##### Data for this exercise #####
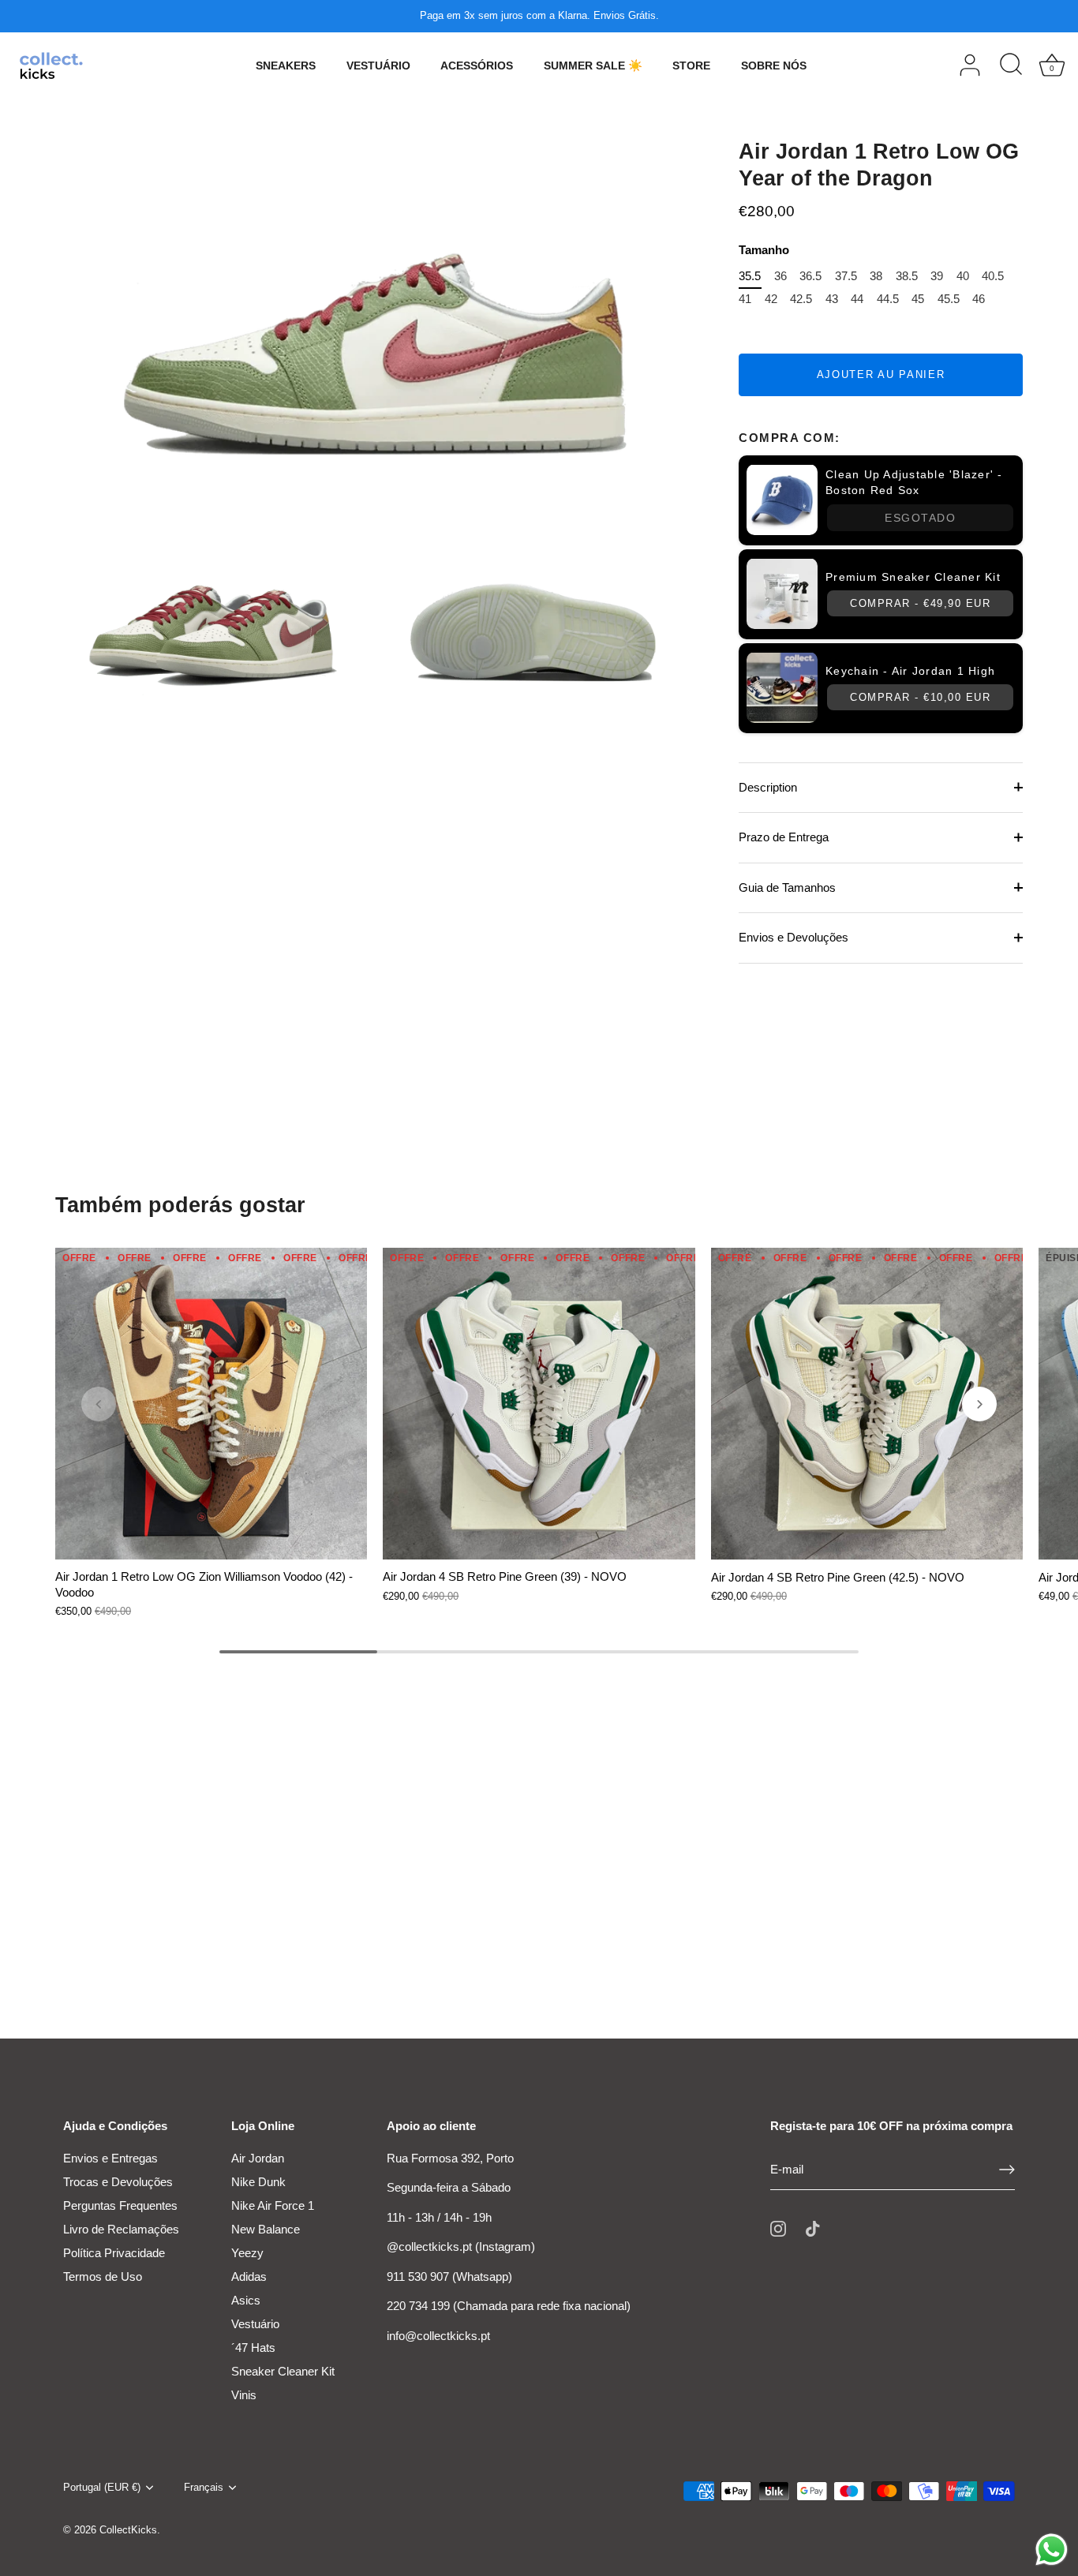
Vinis (243, 2395)
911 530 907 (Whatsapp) (449, 2276)
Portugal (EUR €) (101, 2487)
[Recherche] (1011, 65)
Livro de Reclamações (121, 2229)
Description (768, 786)
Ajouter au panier (881, 374)
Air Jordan (257, 2158)
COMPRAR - (920, 603)
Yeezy (247, 2253)
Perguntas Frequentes (120, 2205)
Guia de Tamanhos (787, 886)
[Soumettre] (1007, 2169)
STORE (691, 65)
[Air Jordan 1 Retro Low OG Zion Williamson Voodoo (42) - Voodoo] (211, 1403)
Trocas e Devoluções (118, 2181)
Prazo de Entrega (784, 836)
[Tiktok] (813, 2227)
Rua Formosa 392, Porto (450, 2158)
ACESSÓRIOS (476, 65)
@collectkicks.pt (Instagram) (461, 2246)
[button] (98, 1404)
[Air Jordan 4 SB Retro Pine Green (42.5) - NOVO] (867, 1403)
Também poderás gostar (180, 1205)
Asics (245, 2300)
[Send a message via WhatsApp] (1051, 2549)
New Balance (265, 2229)
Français (203, 2487)
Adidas (249, 2276)
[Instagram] (778, 2227)
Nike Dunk (258, 2181)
#####
> [Exercise description]:
Transcribe all of the material exactly and leave out its pictures.

> [Solution for this task]:
Vinis (243, 2395)
911 530 907 (Whatsapp) (449, 2276)
Portugal (EUR €) (101, 2487)
[Recherche] (1011, 65)
Livro de Reclamações (121, 2229)
Description (768, 786)
Ajouter au panier (881, 374)
Air Jordan (257, 2158)
COMPRAR - (920, 603)
Yeezy (247, 2253)
Perguntas Frequentes (120, 2205)
Guia de Tamanhos (787, 886)
[Soumettre] (1007, 2169)
STORE (691, 65)
[Air Jordan 1 Retro Low OG Zion Williamson Voodoo (42) - Voodoo] (211, 1403)
Trocas e Devoluções (118, 2181)
Prazo de Entrega (784, 836)
[Tiktok] (813, 2227)
Rua Formosa 392, Porto (450, 2158)
ACESSÓRIOS (476, 65)
@collectkicks.pt (Instagram) (461, 2246)
[button] (98, 1404)
[Air Jordan 4 SB Retro Pine Green (42.5) - NOVO] (867, 1403)
Também poderás gostar (180, 1205)
Asics (245, 2300)
[Send a message via WhatsApp] (1051, 2549)
New Balance (265, 2229)
Français (203, 2487)
Adidas (249, 2276)
[Instagram] (778, 2227)
Nike Dunk (258, 2181)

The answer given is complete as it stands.